:: ACTIVITY ::
Leave out the images; return the rest of the data exactly.

▬▬▬▬▬▬▬▬▬▬

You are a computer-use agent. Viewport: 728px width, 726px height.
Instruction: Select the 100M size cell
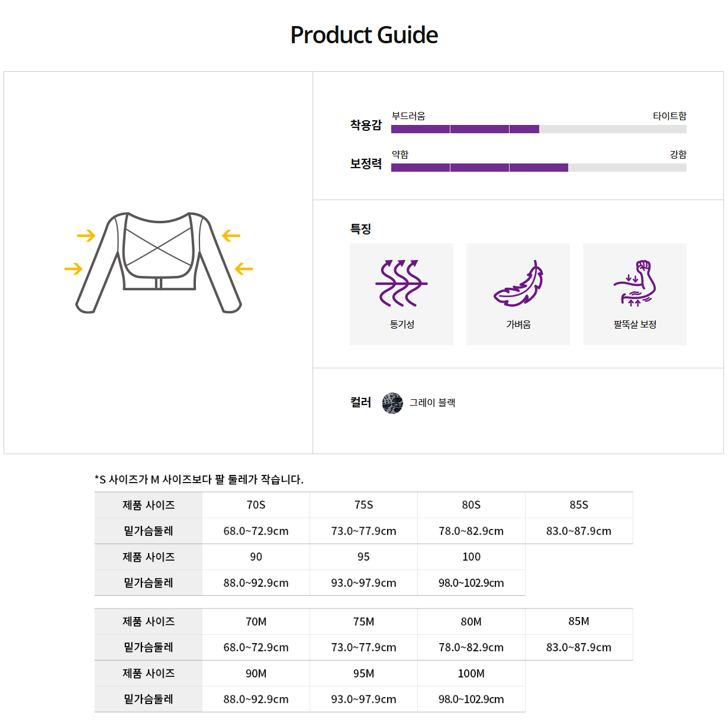pyautogui.click(x=471, y=673)
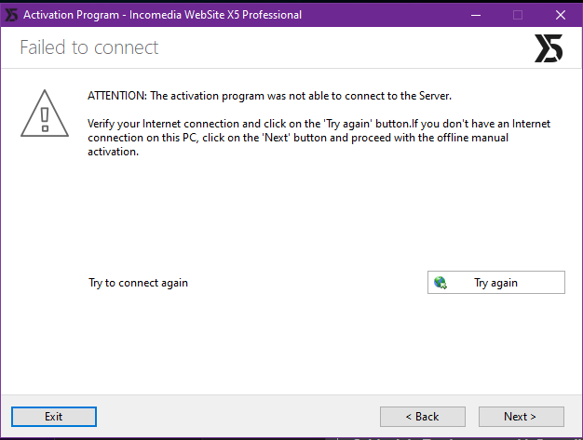Click the WebSite X5 title bar icon

click(x=11, y=15)
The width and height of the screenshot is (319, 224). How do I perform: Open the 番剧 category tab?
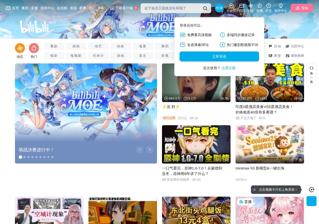[x=54, y=46]
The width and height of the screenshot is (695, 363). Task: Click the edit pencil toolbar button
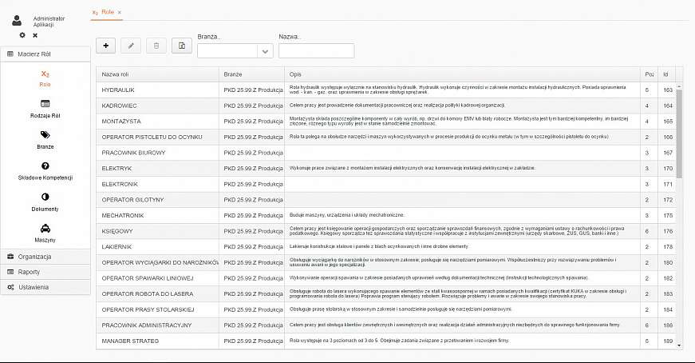click(131, 46)
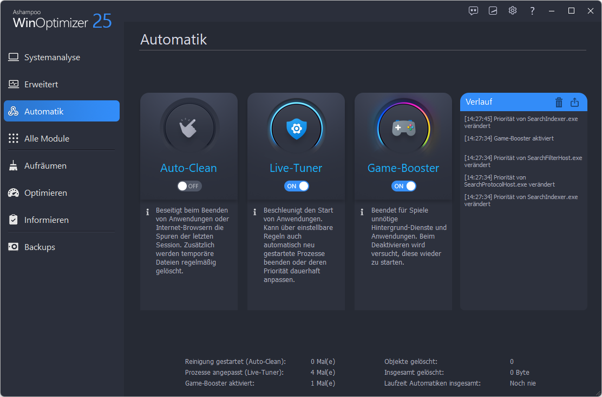Viewport: 602px width, 397px height.
Task: Open the feedback chat bubble icon
Action: click(x=474, y=11)
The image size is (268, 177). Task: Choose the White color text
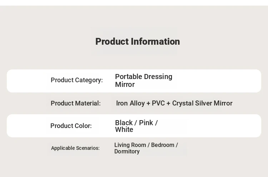coord(124,130)
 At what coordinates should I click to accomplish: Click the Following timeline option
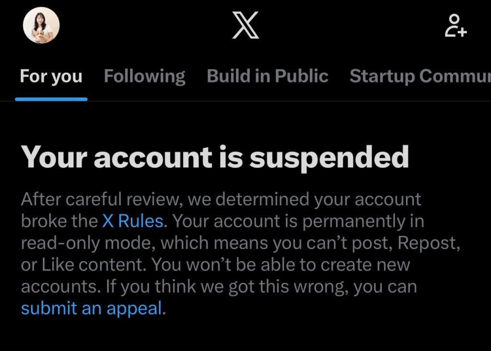(144, 76)
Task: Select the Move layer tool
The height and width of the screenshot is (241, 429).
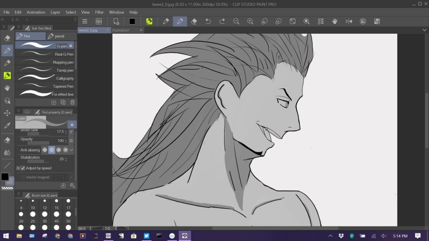Action: (7, 113)
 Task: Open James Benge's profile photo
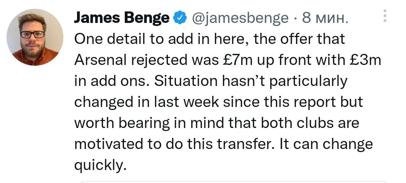coord(35,37)
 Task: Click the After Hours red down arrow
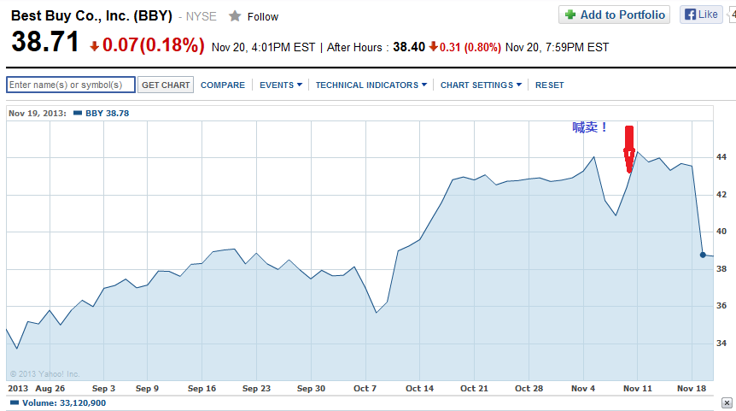click(433, 47)
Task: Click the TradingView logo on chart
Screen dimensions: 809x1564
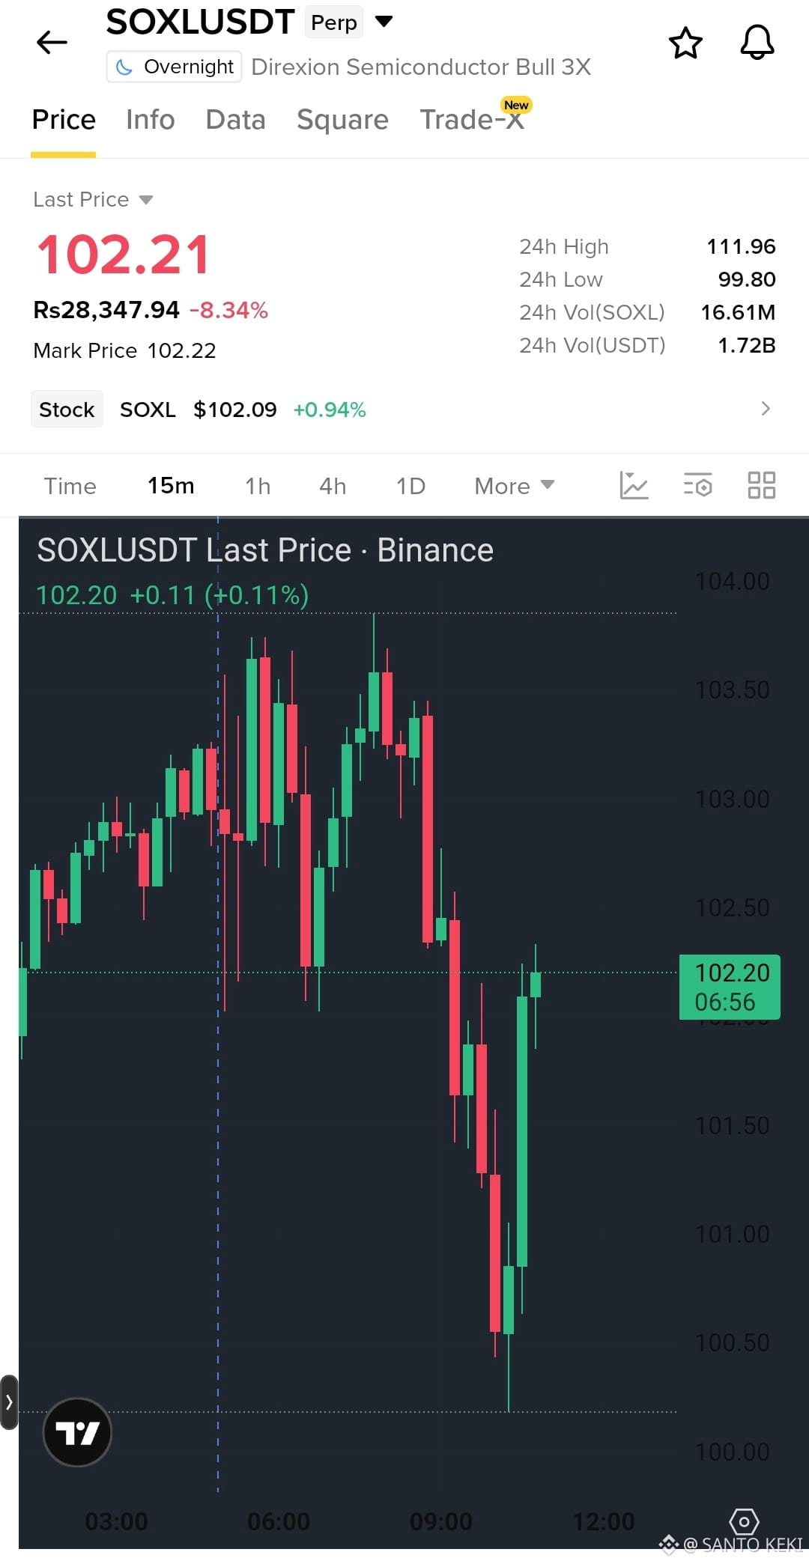Action: [x=77, y=1432]
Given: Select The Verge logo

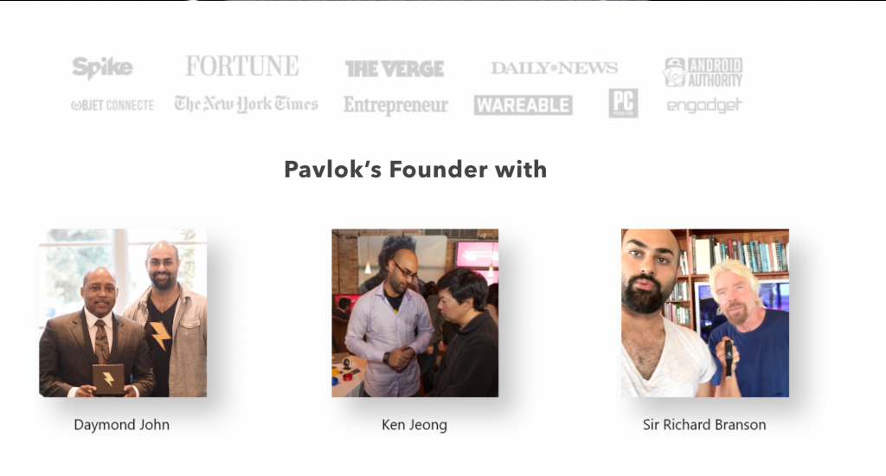Looking at the screenshot, I should tap(395, 69).
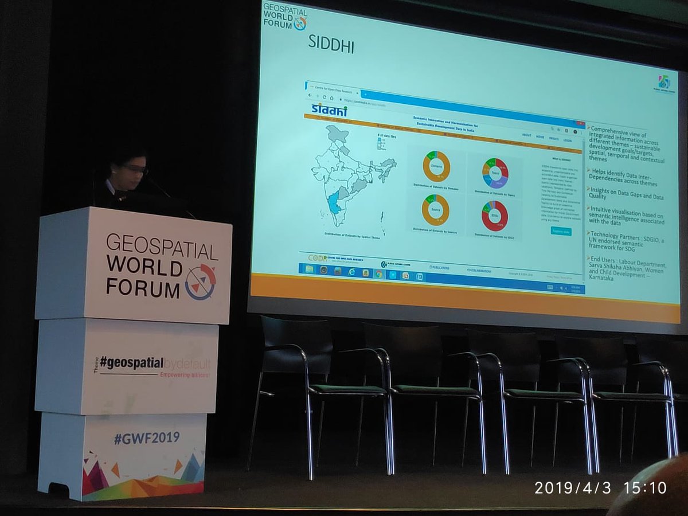
Task: Click the SIDDHI logo on the webpage
Action: (x=330, y=109)
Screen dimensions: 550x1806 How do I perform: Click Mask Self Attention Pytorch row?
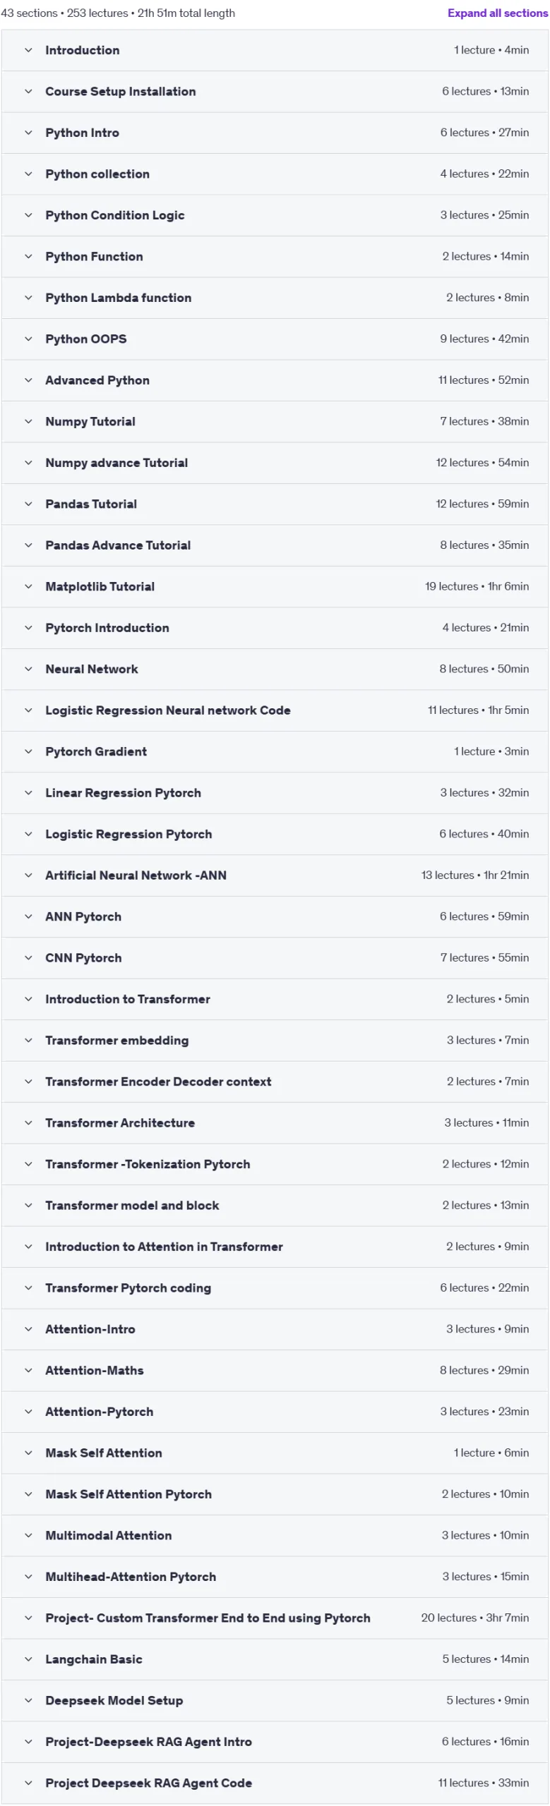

▬▬▬▬▬▬▬▬▬▬

:: TASK RESPONSE ::
You are a computer-use agent. Viewport: 728px width, 726px height.
Instruction: Select the 100M size cell
pyautogui.click(x=471, y=673)
Click the WebSite X5 title bar icon

click(x=11, y=15)
The width and height of the screenshot is (319, 224). How do I perform: Open the 番剧 category tab?
[x=54, y=46]
The width and height of the screenshot is (695, 363). Task: Click the edit pencil toolbar button
click(131, 46)
Viewport: 602px width, 397px height.
Task: Open the feedback chat bubble icon
Action: click(x=474, y=11)
The image size is (268, 177). Task: Choose the White color text
coord(124,130)
 At what coordinates should I click to accomplish: Click the Following timeline option
(144, 76)
Task: Select the Move layer tool
The height and width of the screenshot is (241, 429).
Action: (7, 113)
 Task: Open James Benge's profile photo
coord(35,37)
 Task: Click the After Hours red down arrow
click(433, 47)
Task: Click the TradingView logo on chart
Screen dimensions: 809x1564
Action: [x=77, y=1432]
Given: Select The Verge logo

Looking at the screenshot, I should tap(395, 69).
Task: Click the SIDDHI logo on the webpage
Action: (x=330, y=109)
Screen dimensions: 550x1806 How do I perform: Click Mask Self Attention Pytorch row?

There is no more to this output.